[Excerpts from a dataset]
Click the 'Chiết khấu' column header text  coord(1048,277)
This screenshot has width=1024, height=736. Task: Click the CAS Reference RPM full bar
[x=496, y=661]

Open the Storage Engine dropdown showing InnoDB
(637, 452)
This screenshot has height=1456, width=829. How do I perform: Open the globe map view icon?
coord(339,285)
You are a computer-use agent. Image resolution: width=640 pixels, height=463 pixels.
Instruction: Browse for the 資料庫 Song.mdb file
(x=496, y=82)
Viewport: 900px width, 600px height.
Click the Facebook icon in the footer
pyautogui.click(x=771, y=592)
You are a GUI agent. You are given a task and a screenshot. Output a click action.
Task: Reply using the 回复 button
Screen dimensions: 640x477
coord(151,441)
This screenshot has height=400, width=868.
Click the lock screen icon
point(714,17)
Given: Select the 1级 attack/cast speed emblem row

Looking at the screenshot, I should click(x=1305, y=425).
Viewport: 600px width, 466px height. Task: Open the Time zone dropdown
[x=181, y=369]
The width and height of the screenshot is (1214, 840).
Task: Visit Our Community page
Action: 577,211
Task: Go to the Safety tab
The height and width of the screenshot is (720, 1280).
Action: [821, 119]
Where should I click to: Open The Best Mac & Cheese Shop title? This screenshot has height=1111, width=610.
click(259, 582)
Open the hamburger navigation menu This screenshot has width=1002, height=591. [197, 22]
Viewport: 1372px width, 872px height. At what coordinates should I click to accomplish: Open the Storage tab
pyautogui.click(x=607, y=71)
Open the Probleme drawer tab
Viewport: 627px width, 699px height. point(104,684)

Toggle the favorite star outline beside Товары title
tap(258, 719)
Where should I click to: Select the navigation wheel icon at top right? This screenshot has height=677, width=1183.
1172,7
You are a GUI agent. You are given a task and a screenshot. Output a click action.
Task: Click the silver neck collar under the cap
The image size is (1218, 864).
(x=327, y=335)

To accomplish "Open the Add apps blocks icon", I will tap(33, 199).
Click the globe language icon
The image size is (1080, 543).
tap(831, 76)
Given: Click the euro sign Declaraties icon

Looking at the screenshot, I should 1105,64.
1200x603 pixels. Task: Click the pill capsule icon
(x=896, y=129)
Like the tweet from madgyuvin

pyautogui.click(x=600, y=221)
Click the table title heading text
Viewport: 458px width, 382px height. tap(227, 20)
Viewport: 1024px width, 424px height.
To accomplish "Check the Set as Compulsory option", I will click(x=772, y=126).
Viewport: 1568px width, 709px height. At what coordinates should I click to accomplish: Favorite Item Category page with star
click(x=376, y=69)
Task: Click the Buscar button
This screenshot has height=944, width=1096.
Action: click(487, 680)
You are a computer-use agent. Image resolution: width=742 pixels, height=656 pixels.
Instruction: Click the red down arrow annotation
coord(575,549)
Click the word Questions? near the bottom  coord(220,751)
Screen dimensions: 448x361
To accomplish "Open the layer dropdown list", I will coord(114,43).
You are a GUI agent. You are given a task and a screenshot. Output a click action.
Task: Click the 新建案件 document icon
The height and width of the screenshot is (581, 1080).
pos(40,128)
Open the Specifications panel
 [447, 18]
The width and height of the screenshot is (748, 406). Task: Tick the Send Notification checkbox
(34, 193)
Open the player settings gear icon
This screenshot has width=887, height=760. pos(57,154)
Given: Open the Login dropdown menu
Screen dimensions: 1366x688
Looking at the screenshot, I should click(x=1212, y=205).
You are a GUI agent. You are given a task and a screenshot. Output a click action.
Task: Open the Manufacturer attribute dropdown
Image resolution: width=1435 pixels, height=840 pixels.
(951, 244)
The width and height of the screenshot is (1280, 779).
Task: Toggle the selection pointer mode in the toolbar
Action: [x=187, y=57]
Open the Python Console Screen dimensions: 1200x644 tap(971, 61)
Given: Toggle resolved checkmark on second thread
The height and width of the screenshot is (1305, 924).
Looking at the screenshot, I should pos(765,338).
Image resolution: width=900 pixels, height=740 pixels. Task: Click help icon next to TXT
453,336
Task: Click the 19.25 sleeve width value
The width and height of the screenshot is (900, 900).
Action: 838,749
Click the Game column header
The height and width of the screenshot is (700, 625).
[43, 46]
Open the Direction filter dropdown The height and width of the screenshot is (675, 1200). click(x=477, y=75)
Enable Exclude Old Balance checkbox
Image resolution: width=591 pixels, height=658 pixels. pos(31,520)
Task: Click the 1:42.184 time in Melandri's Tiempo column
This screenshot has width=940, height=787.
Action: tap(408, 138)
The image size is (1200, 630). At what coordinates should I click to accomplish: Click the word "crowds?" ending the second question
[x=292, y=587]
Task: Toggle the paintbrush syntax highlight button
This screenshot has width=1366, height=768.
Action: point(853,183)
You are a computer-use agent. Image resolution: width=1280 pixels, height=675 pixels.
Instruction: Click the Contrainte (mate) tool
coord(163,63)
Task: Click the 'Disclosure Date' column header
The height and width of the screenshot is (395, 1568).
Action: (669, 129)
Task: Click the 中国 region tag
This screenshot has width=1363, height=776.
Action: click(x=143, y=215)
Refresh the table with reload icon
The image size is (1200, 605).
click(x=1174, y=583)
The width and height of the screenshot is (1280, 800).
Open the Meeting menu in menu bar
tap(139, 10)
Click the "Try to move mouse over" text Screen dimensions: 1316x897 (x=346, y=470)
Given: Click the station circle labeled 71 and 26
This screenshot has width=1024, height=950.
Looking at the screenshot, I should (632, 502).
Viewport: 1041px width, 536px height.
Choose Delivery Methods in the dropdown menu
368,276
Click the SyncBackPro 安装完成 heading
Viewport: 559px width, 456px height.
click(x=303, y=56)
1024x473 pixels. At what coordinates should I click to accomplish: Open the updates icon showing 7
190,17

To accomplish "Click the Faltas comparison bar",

How to complete this task — Write out the records again so that each line matches the original exactly.

Finished exercise —
Click the 'Chiết khấu' column header text  coord(1048,277)
This screenshot has width=1024, height=736. Task: Click the CAS Reference RPM full bar
[x=496, y=661]

Open the Storage Engine dropdown showing InnoDB
(637, 452)
This screenshot has height=1456, width=829. How do I perform: Open the globe map view icon?
coord(339,285)
You are a computer-use agent. Image resolution: width=640 pixels, height=463 pixels.
Instruction: Browse for the 資料庫 Song.mdb file
(x=496, y=82)
Viewport: 900px width, 600px height.
Click the Facebook icon in the footer
pyautogui.click(x=771, y=592)
You are a GUI agent. You are given a task and a screenshot. Output a click action.
Task: Reply using the 回复 button
Screen dimensions: 640x477
coord(151,441)
This screenshot has height=400, width=868.
Click the lock screen icon
point(714,17)
Given: Select the 1级 attack/cast speed emblem row

Looking at the screenshot, I should click(x=1305, y=425).
Viewport: 600px width, 466px height. Task: Open the Time zone dropdown
[x=181, y=369]
The width and height of the screenshot is (1214, 840).
Task: Visit Our Community page
Action: 577,211
Task: Go to the Safety tab
The height and width of the screenshot is (720, 1280).
Action: [821, 119]
Where should I click to: Open The Best Mac & Cheese Shop title? This screenshot has height=1111, width=610.
click(259, 582)
Open the hamburger navigation menu This screenshot has width=1002, height=591. [197, 22]
Viewport: 1372px width, 872px height. At what coordinates should I click to accomplish: Open the Storage tab
pyautogui.click(x=607, y=71)
Open the Probleme drawer tab
Viewport: 627px width, 699px height. point(104,684)

Toggle the favorite star outline beside Товары title
tap(258, 719)
Where should I click to: Select the navigation wheel icon at top right? This screenshot has height=677, width=1183.
1172,7
You are a GUI agent. You are given a task and a screenshot. Output a click action.
Task: Click the silver neck collar under the cap
The image size is (1218, 864).
(x=327, y=335)

To accomplish "Open the Add apps blocks icon", I will tap(33, 199).
Click the globe language icon
The image size is (1080, 543).
tap(831, 76)
Given: Click the euro sign Declaraties icon

Looking at the screenshot, I should 1105,64.
1200x603 pixels. Task: Click the pill capsule icon
(x=896, y=129)
Like the tweet from madgyuvin

pyautogui.click(x=600, y=221)
Click the table title heading text
Viewport: 458px width, 382px height. tap(227, 20)
Viewport: 1024px width, 424px height.
To accomplish "Check the Set as Compulsory option", I will click(x=772, y=126).
Viewport: 1568px width, 709px height. At what coordinates should I click to accomplish: Favorite Item Category page with star
click(x=376, y=69)
Task: Click the Buscar button
This screenshot has height=944, width=1096.
Action: click(487, 680)
You are a computer-use agent. Image resolution: width=742 pixels, height=656 pixels.
Instruction: Click the red down arrow annotation
coord(575,549)
Click the word Questions? near the bottom  coord(220,751)
Screen dimensions: 448x361
To accomplish "Open the layer dropdown list", I will coord(114,43).
You are a GUI agent. You are given a task and a screenshot. Output a click action.
Task: Click the 新建案件 document icon
The height and width of the screenshot is (581, 1080).
pos(40,128)
Open the Specifications panel
 [447, 18]
The width and height of the screenshot is (748, 406). Task: Tick the Send Notification checkbox
(34, 193)
Open the player settings gear icon
This screenshot has width=887, height=760. pos(57,154)
Given: Open the Login dropdown menu
Screen dimensions: 1366x688
Looking at the screenshot, I should click(x=1212, y=205).
You are a GUI agent. You are given a task and a screenshot. Output a click action.
Task: Open the Manufacturer attribute dropdown
Image resolution: width=1435 pixels, height=840 pixels.
(951, 244)
The width and height of the screenshot is (1280, 779).
Task: Toggle the selection pointer mode in the toolbar
Action: [x=187, y=57]
Open the Python Console Screen dimensions: 1200x644 tap(971, 61)
Given: Toggle resolved checkmark on second thread
The height and width of the screenshot is (1305, 924).
Looking at the screenshot, I should pos(765,338).
Image resolution: width=900 pixels, height=740 pixels. Task: Click help icon next to TXT
453,336
Task: Click the 19.25 sleeve width value
The width and height of the screenshot is (900, 900).
Action: 838,749
Click the Game column header
The height and width of the screenshot is (700, 625).
[43, 46]
Open the Direction filter dropdown The height and width of the screenshot is (675, 1200). click(x=477, y=75)
Enable Exclude Old Balance checkbox
Image resolution: width=591 pixels, height=658 pixels. pos(31,520)
Task: Click the 1:42.184 time in Melandri's Tiempo column
This screenshot has width=940, height=787.
Action: tap(408, 138)
The image size is (1200, 630). At what coordinates should I click to accomplish: Click the word "crowds?" ending the second question
[x=292, y=587]
Task: Toggle the paintbrush syntax highlight button
This screenshot has width=1366, height=768.
Action: point(853,183)
You are a computer-use agent. Image resolution: width=1280 pixels, height=675 pixels.
Instruction: Click the Contrainte (mate) tool
coord(163,63)
Task: Click the 'Disclosure Date' column header
The height and width of the screenshot is (395, 1568).
Action: (669, 129)
Task: Click the 中国 region tag
This screenshot has width=1363, height=776.
Action: click(x=143, y=215)
Refresh the table with reload icon
The image size is (1200, 605).
click(x=1174, y=583)
The width and height of the screenshot is (1280, 800).
Open the Meeting menu in menu bar
tap(139, 10)
Click the "Try to move mouse over" text Screen dimensions: 1316x897 (x=346, y=470)
Given: Click the station circle labeled 71 and 26
This screenshot has width=1024, height=950.
Looking at the screenshot, I should (632, 502).
Viewport: 1041px width, 536px height.
Choose Delivery Methods in the dropdown menu
368,276
Click the SyncBackPro 安装完成 heading
Viewport: 559px width, 456px height.
click(x=303, y=56)
1024x473 pixels. At what coordinates should I click to accomplish: Open the updates icon showing 7
190,17

To accomplish "Click the Faltas comparison bar",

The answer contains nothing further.